Отчасти из-за этой озабоченности в июне 1982 года, когда я отправился на Версальскую экономическую встречу в верхах, я принял приглашения выступить перед парламентами Великобритании и Западной Германии. Я хотел показать, что не занимаюсь игрой с огнем. Я высказал европейцам свое мнение: в ядерной войне не может быть победителей, и она не должна произойти; однако до того, как мы убедим русских убрать палец со спускового крючка, нам необходимо показать им, что существует определенная грань, за которой свободный мир не потерпит преступного поведения другой страны, и, чтобы это сделать, мы должны иметь возможность вести переговоры с русскими с позиции силы. Выступая перед членами британского парламента, я сказал: "Наша военная мощь — это предварительное условие мира, но должно быть ясно, что мы держим эту мощь в надежде, что она никогда не будет использована; последним решающим фактором в происходящей войне будут не бомбы и ракеты, а соревнование умов и идей, духовных решений, ценностей, которыми мы обладаем, убеждений, которые мы исповедуем, идеалов, которым мы преданы. Если история учит нас чему-нибудь, то она учит, что само-заблуждение перед лицом неприятных фактов — глупо. Сегодня мы видим вокруг себя приметы ужасной дилеммы — предсказания Страшного Суда, антиядерные демонстрации, гонку вооружений, в которой Запад ради своей защиты вынужден участвовать против собственной воли. В то же время мы видим силы тоталитаризма в мире, которые подрывают стабильность и разжигают конфликты по всей планете, чтобы продолжать яростное наступление на свободное человечество. Куда же мы должны идти? Должна ли цивилизация погибнуть под градом огненных атомов? Должна ли свобода умирать в тихом, успокаивающем сосуществовании со злом тоталитаризма?" Мой ответ был отрицательным.
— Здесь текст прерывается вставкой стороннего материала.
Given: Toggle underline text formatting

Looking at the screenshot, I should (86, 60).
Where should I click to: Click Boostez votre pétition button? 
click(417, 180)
Время было на стороне демократии: по всему миру наметились признаки того, что демократия находится на подъеме и коммунизму угрожает развал. Он должен погибнуть от неизлечимой болезни, именуемой "тирания". Он больше не может сдерживать энергию человеческого духа и врожденного стремления людей к свободе, и его конец неизбежен.
"Крах советского эксперимента, — отметил я, — не должен быть сюрпризом для нас".
Если мы сравним свободные и закрытые сообщества — Западную и Восточную Германии, Австрию и Чехословакию, Малайзию и Вьетнам, — именно демократические страны процветают и отвечают нуждам своих народов. А одним из самых простых, но наиболее наглядных фактов нашего времени является тот, что из миллионов беженцев, которых мы видим сейчас, все они прибывают из коммунистического мира, а не бегут туда.
Во время той поездки в Европу я хотел выполнить и другие задачи помимо убеждения европейцев в отсутствии у меня намерений привести западный блок к ядерной войне. Став президентом, я был поражен фактом, который считал абсолютно недопустимым, — демократические страны столкнулись с экспансионистской машиной, которая пыталась по всему миру навязывать свою систему, а мы, которые имели отлаженную государственную систему, ничего не делали, чтобы распространять наше видение свободы и саму систему, где народ руководит правительством, а не наоборот.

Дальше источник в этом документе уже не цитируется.